Two-stage domain adapted training for better generalization in real-world image restoration and super-resolution
This addresses generalization issues in real-world image restoration for applications like super-resolution, but it appears incremental as it builds on prior work mapping to intermediate domains.
The paper tackles the problem of neural networks overfitting to specific degradation models in inverse problems like image restoration, proposing a two-stage domain-adapted training strategy that first maps degraded images to an intermediate domain and then trains a second network for output. The result shows improved performance on both given and unseen degradation classes, though no concrete numbers are provided.
It is well-known that in inverse problems, end-to-end trained networks overfit the degradation model seen in the training set, i.e., they do not generalize to other types of degradations well.
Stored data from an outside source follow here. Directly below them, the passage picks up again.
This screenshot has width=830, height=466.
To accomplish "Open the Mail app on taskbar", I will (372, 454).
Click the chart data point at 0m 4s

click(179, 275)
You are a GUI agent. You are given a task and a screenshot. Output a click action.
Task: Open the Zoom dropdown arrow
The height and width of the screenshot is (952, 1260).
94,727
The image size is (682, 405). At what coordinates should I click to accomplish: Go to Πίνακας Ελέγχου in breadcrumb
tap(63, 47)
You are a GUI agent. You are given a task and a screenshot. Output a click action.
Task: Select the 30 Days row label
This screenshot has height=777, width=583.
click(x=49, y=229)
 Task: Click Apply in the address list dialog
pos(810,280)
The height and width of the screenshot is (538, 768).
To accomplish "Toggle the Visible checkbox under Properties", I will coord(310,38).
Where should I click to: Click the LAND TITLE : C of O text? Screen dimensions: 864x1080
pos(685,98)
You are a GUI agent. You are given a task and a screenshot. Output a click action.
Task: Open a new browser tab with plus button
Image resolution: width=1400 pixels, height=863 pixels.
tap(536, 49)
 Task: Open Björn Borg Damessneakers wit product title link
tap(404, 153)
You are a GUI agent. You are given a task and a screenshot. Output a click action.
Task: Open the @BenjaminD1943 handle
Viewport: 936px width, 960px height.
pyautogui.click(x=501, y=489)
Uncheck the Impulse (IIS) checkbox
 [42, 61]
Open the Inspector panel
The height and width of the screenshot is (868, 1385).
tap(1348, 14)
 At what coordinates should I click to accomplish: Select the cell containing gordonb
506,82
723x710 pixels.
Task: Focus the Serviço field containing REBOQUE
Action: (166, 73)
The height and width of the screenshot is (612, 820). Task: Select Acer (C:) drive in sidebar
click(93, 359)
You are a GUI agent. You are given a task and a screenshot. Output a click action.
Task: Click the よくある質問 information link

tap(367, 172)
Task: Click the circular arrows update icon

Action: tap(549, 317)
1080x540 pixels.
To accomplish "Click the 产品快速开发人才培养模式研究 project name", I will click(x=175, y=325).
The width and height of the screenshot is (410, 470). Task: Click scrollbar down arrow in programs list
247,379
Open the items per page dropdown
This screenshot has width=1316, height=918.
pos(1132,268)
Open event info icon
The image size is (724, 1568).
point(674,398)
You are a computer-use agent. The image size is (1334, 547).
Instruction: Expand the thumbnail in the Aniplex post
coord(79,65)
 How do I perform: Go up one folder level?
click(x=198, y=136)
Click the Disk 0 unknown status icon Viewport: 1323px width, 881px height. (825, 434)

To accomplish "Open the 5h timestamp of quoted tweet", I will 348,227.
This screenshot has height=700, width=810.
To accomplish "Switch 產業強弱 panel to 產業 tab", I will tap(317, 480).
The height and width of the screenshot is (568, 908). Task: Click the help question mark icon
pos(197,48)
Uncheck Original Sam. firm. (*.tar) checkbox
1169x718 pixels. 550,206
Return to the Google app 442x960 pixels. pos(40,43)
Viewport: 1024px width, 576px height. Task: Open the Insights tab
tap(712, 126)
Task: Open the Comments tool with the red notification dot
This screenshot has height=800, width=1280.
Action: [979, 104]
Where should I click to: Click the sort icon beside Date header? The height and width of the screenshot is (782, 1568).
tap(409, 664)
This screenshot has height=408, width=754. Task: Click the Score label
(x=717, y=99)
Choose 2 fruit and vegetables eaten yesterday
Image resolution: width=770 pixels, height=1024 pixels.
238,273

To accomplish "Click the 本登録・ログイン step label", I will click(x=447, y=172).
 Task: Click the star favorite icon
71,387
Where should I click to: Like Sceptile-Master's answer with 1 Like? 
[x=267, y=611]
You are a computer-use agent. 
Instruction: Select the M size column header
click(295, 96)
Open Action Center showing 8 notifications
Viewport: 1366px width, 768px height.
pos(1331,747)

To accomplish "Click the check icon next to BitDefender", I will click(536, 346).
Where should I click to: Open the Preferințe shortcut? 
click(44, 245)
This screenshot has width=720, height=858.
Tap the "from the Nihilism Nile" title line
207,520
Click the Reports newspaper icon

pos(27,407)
Recently, an approach to first map images downsampled by unknown filters to bicubicly downsampled look-alike images was proposed to successfully super-resolve such images. In this paper, we show that any inverse problem can be formulated by first mapping the input degraded images to an intermediate domain, and then training a second network to form output images from these intermediate images. Furthermore, the best intermediate domain may vary according to the task. Our experimental results demonstrate that this two-stage domain-adapted training strategy does not only achieve better results on a given class of unknown degradations but can also generalize to other unseen classes of degradations better.